_Required work_: The response must contain every line from the records below that has "Insert".

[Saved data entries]
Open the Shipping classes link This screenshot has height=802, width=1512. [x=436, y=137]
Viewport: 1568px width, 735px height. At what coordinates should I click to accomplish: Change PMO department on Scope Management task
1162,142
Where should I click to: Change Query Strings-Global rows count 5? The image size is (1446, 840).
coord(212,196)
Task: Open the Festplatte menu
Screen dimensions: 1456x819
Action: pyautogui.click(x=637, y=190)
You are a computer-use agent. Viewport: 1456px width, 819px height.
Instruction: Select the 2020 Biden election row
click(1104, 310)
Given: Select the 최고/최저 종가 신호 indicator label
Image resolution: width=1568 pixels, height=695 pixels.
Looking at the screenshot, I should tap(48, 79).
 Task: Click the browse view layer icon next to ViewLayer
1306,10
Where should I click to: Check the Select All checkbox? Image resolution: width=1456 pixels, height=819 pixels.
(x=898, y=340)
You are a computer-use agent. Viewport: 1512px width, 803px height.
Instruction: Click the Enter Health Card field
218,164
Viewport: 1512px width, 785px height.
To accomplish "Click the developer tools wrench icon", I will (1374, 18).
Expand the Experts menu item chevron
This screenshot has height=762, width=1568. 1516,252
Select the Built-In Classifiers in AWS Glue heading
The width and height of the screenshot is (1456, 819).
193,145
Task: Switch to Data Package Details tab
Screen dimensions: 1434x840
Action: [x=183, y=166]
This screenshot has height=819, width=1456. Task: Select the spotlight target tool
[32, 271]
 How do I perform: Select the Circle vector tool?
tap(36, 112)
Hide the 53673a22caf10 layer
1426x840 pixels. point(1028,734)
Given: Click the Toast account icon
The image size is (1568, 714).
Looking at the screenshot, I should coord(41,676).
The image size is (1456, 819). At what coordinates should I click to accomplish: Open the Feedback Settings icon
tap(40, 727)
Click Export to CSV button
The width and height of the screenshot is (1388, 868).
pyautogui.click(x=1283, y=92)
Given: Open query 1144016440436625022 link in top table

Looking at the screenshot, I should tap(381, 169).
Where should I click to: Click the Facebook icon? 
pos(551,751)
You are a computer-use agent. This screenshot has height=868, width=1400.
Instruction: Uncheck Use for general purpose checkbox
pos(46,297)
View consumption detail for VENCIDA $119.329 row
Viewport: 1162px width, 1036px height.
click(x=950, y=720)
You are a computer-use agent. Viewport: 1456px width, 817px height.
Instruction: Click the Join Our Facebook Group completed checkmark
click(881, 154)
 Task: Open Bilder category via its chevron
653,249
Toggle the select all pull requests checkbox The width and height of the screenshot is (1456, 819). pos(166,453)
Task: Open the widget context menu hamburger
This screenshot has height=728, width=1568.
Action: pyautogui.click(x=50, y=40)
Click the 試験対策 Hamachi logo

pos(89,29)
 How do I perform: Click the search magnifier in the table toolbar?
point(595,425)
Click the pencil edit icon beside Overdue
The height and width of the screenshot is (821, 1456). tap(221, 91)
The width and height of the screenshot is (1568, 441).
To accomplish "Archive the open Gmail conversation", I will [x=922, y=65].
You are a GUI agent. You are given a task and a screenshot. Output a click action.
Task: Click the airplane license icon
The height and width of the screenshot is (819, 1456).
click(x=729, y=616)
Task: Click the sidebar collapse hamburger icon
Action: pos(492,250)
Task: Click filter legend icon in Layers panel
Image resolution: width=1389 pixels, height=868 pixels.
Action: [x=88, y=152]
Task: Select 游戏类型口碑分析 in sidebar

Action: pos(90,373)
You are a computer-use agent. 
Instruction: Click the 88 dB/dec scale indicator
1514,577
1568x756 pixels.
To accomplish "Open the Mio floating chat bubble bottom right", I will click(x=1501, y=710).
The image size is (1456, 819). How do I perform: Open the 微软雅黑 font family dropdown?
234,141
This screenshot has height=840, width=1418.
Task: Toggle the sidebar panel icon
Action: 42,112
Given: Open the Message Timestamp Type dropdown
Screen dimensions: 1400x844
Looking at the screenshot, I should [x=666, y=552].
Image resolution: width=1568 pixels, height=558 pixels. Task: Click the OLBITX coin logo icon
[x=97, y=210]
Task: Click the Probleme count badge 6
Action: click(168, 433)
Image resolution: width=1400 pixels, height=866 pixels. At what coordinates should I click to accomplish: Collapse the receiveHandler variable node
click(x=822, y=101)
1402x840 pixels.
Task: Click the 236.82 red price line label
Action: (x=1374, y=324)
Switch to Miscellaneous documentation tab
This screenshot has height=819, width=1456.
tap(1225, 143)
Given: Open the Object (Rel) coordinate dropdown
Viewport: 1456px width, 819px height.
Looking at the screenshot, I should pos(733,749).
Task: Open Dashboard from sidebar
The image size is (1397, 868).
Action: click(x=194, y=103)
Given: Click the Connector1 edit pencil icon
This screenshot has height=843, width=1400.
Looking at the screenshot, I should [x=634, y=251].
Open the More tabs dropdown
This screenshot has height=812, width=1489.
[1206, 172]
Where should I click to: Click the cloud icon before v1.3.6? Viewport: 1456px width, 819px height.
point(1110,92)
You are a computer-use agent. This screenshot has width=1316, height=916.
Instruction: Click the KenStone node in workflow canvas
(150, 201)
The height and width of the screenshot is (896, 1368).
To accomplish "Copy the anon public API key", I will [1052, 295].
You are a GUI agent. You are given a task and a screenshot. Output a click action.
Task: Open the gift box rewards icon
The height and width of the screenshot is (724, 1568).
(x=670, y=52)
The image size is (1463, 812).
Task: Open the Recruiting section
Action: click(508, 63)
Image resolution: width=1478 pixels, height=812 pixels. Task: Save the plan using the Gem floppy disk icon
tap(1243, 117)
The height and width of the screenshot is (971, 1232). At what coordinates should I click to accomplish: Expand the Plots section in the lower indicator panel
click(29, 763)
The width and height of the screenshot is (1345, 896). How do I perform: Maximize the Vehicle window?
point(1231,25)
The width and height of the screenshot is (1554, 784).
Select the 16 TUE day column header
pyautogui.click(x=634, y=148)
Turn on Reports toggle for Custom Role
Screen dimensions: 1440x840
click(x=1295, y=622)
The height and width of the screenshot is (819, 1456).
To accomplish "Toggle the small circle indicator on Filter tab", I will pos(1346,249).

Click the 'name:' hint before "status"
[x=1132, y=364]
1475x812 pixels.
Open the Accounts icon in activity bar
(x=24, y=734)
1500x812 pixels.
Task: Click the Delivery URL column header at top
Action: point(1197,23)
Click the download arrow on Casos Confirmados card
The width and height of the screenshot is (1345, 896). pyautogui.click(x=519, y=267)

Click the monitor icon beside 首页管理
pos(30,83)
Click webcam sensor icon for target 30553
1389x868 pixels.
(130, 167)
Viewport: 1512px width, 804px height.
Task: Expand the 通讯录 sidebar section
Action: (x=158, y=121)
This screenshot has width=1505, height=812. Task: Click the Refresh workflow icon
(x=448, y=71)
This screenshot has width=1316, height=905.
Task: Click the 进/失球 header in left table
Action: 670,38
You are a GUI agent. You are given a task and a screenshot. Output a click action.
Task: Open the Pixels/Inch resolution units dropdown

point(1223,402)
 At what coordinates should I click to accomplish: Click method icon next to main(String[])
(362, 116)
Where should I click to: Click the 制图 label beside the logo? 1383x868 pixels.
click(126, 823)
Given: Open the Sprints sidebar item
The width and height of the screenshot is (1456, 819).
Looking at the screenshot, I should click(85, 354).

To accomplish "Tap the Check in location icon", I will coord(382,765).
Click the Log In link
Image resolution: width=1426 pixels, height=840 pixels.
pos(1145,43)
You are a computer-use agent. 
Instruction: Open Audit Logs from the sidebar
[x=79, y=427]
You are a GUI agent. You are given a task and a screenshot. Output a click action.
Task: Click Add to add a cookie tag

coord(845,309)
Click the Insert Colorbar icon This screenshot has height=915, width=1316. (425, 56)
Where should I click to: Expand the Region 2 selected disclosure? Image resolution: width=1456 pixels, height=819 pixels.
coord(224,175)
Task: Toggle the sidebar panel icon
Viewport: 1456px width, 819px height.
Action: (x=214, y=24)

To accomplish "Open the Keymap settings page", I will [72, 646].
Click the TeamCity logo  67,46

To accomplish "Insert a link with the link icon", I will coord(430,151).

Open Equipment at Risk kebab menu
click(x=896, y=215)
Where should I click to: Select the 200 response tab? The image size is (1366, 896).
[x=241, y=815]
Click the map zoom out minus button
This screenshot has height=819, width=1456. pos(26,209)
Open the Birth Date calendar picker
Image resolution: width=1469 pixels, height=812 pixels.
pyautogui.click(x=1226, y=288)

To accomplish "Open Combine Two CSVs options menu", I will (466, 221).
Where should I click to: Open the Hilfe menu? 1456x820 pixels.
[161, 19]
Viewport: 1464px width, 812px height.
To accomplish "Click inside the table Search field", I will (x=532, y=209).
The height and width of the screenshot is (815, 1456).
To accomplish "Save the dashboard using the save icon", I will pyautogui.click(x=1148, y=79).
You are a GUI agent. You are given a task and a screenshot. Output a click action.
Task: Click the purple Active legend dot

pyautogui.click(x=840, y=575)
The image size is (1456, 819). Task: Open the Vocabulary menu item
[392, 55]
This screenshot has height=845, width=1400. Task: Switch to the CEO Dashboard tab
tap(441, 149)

_Response area_:
Click the Insert Colorbar icon This screenshot has height=915, width=1316. (425, 56)
To accomplish "Insert a link with the link icon", I will coord(430,151).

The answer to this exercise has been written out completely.